Gone are the days of corsets, of days spent picnicking the countryside, of men in possession of a good fortune who are in want of a wife. Much has changed since Sense and Sensibility was first put to paper. Yet hearts are still very much the same.

In light of a world waning in romance, Victorian Trading Co. sought an interview with Jane Austen on her birthday, December 16th. For none quite personifies Jane Austen like the lady herself.

VTC: As it is your 241st birthday, what guidance can you dispense in regard to aging gracefully?

JA: You must learn some of my philosophy. Think only of the past as its remembrance give you pleasure.

I must say, if any one faculty of our nature may be called more wonderful than the rest, I do think it is memory. There seems something more speakingly incomprehensible in the powers, the failures, the inequalities of memory, than in any other of our intelligences. The memory is sometimes so retentive, so serviceable, so obedient; at others, so bewildered and so weak; and at others again, so tyrannic, so beyond control! We are, to be sure, a miracle every way; but our powers of recollecting and of forgetting do seem peculiarly past finding out.

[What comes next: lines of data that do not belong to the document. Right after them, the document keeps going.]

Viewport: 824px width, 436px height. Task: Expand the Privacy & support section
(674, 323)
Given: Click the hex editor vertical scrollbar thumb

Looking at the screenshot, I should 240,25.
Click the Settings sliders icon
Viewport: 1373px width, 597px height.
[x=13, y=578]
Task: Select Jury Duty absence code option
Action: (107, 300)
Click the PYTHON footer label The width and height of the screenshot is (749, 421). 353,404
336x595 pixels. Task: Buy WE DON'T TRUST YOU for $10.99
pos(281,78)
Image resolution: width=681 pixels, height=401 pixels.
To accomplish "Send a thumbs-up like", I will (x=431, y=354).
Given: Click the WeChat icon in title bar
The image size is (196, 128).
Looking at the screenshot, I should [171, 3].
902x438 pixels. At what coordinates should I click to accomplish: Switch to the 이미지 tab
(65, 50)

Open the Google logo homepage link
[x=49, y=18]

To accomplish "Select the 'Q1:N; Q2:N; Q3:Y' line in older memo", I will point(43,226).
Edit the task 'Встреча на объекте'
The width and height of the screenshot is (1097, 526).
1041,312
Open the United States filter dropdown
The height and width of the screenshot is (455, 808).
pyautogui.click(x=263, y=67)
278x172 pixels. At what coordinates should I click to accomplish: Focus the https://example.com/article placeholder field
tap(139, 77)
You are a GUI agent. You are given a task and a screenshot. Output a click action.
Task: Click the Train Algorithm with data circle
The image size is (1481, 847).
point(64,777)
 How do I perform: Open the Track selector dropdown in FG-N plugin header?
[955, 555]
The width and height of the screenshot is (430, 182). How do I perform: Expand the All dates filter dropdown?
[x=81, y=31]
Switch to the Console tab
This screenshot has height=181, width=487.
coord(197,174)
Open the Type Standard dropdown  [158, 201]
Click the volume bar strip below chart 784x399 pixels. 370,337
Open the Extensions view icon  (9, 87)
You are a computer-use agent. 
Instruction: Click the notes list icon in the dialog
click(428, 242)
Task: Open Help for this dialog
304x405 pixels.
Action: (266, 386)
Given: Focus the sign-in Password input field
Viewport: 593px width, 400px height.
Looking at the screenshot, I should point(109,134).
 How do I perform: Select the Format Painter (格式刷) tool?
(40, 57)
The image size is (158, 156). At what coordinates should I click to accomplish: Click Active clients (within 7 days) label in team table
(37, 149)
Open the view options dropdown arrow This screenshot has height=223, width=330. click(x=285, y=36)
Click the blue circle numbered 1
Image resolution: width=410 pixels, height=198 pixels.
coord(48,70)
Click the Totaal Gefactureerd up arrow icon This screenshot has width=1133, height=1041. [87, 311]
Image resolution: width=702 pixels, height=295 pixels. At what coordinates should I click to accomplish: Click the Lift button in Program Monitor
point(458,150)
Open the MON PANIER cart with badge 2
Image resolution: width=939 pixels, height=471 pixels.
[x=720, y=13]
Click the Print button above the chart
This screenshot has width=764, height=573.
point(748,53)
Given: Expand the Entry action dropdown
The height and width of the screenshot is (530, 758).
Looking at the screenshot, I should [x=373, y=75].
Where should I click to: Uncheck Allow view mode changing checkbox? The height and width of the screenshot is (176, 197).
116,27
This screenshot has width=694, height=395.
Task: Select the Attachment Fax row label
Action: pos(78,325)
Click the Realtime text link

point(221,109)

VTC: How would you advise those who wish to lead a romantic life as you did?

JA: If adventures will not befall a young lady in her own village, she must seek them abroad.

VTC: Is there anything to be done about a woman in love?

[Laughs] A lady’s imagination is very rapid; it jumps from admiration to love, from love to matrimony in a moment. Indulge your imagination in every possible flight.

The mere habit of learning to love is the thing; and a teachableness of disposition in a young lady is a great blessing.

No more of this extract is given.